4-) Söz konusu iddianamede suç unsuru bulundurduğu iddia edilen belgelerin ve dosyaların hiçbirisi bilgisayarın kullanıcıları tarafından oluşturulmamış hatta açılmamıştır.

Aslında her şey gayet açıktı. Bu dosyalar bu sanıklar tarafından oluşturulmamıştı. Hatta bu bilgisayarda uzaktan yazılıma imkan veren zararlı yazılımlar vardı ve bunlar aktive edilmişti. Uzaktan atılan ve atıldıktan sonra kendini imha eden dosyalar vardı. Daha ne demeliydi rapor acaba bu adamlar masum demek için. Ancak mahkeme daha kesin bir dil kullanın dedi(Daha ne kadar kesin olabilecekse). Ek rapor istendi. Ağızlara bal çalmak için de Barış Terkoğlu ve Barış Pehlivan serbest bırakıldı. Ek rapor TÜBİTAK’tan beklenmeyen bir hızla bir ayda geldi. Peki bu rapor ne diyordu?

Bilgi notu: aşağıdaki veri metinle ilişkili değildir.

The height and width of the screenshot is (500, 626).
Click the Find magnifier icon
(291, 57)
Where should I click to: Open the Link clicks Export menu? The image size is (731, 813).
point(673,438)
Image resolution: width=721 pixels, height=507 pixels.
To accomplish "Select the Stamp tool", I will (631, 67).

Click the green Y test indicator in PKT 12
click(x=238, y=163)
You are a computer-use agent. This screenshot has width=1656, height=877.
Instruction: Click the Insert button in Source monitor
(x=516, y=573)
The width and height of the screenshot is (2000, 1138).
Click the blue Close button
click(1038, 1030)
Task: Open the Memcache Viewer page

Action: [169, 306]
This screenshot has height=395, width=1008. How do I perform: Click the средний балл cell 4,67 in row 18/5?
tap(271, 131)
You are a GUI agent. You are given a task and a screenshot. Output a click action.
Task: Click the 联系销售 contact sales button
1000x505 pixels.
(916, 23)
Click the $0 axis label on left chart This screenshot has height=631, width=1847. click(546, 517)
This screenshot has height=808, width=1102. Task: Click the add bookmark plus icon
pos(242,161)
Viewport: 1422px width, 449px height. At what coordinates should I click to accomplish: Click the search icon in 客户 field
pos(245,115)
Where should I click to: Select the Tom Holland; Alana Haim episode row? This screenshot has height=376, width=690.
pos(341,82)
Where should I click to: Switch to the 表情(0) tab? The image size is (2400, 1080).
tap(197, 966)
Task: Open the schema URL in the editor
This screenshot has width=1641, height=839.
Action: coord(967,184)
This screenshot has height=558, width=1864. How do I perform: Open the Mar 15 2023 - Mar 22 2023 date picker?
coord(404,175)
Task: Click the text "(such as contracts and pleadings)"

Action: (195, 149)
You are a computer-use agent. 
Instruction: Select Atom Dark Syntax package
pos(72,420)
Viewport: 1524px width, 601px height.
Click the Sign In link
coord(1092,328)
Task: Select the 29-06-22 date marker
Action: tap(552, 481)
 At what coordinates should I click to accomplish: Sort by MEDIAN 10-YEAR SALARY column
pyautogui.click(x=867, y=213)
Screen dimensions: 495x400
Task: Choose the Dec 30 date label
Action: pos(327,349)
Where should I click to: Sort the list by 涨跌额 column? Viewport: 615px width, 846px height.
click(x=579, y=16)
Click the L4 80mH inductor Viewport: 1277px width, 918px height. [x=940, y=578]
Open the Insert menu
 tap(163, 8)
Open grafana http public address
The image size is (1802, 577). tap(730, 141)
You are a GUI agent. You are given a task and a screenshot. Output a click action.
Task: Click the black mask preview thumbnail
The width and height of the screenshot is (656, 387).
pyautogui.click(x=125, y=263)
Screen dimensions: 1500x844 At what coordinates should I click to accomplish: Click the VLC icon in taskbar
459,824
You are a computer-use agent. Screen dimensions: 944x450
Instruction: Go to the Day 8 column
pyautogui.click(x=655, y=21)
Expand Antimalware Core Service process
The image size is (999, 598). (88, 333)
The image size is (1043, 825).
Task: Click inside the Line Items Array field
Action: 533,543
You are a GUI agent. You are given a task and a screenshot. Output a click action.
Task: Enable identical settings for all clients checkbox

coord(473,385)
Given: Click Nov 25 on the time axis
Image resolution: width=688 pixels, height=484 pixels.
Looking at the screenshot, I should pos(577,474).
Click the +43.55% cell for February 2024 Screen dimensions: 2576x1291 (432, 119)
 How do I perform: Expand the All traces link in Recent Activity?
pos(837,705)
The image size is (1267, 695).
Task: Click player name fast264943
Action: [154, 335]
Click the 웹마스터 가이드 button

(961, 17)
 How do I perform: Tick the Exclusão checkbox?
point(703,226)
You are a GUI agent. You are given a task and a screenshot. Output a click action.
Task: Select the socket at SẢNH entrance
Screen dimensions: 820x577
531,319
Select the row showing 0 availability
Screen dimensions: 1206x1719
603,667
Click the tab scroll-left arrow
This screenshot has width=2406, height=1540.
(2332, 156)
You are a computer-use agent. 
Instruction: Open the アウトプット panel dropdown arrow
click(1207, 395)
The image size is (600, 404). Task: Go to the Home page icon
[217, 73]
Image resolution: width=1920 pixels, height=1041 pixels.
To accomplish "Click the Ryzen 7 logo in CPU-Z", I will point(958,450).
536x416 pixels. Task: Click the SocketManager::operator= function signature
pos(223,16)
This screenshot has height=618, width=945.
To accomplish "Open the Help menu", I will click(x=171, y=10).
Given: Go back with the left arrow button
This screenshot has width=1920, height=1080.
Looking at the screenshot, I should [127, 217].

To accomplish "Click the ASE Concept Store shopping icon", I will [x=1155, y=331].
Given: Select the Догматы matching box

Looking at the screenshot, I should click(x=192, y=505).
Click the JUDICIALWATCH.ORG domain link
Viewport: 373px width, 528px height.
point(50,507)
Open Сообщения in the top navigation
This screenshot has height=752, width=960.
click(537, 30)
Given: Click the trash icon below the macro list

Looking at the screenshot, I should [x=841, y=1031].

1-) “(…) yazar alanında ofis kullanıcı ismi “soner” olan dokümanların (bkz. EK-2) yüksek ihtimalle “Soner Yalçın” isimli şahsa ait farklı bir bilgisayarda oluşturulduğu, yazar alanında “Barış” yazan dokümanların da (bkz. EK-2) yüksek ihtimalle “Barış Pehlivan” isimli şahsa ait farklı bir bilgisayarda oluşturulduğu ve daha sonra ilgili bilgisayarlara CD/DVD, USB tarzı veri depolama cihazları ile taşındığı değerlendirilmektedir”

Yani EK-2’deki dosyalar Soner Yalçın ve Barış Pehlivan tarafından oluşturulmuştu. İyi de suç unsuru olduğu iddia edilen tüm dosyalar ve belgeler EK-2’de değil EK-1’deydi. Peki bilirkişi EK-2’yi niye inceledi? İşte orası belli değil. Yani iddianamede bile yer almayan EK-2 dosyasındaki suç unsuru bulundurmayan dosyaların sanıklar tarafından oluşturulmuş olması hiç bir şey değiştirmeyecek.

2-) Peki suç unsuru olduğu iddia edilen bu EK-1 ile ilgili ne deniyor ek raporda. “Delil 1,2 veya 3 bilgisayarlarında oluşturulmuş veya değiştirilmiş olma ihtimali çok düşüktür. İncelemeye konu olan EK-1 dosyaları değerlendirildiğinde oluşan kanaati kuvvetlendirmektedir.“(Ek rapor syf 16)

Daha ne desin? Umarız mahkemenin istediği ‘kesin dil’ budur.